**Dataset records:**
========================================================================

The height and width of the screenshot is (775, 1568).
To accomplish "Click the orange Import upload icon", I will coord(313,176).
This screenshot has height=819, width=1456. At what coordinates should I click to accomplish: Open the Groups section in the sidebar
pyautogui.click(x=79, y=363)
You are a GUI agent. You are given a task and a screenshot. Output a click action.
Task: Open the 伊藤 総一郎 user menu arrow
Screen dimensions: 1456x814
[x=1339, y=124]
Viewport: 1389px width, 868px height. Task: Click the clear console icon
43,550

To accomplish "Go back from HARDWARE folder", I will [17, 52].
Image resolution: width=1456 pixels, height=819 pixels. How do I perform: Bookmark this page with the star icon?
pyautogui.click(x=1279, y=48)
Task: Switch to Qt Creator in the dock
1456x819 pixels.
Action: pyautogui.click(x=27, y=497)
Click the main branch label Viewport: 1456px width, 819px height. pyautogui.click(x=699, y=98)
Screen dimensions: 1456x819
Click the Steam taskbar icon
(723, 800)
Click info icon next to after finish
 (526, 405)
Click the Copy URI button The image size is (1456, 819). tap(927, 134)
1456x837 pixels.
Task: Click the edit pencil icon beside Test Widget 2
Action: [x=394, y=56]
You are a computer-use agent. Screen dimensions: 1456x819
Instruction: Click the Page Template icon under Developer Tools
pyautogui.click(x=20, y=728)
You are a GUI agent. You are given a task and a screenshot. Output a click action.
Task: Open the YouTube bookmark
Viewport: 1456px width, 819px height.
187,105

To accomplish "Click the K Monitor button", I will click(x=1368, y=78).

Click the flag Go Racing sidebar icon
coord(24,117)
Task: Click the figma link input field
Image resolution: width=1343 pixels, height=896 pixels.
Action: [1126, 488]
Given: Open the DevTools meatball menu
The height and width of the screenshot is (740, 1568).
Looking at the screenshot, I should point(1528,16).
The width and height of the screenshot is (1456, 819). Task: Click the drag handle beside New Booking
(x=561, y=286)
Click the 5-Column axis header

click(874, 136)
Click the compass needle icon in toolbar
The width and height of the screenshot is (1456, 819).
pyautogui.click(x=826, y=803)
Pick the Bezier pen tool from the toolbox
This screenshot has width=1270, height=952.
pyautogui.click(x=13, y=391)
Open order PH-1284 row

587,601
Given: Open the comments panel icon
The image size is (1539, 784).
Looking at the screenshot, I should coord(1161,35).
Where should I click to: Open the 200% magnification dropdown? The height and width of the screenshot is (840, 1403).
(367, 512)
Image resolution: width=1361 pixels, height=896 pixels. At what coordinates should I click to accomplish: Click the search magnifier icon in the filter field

========================================================================

**Exercise objective:** From the records above, return each line where "field" occurs.

**Written response:**
Task: Click the figma link input field
Image resolution: width=1361 pixels, height=896 pixels. At what coordinates should I click to accomplish: Click the search magnifier icon in the filter field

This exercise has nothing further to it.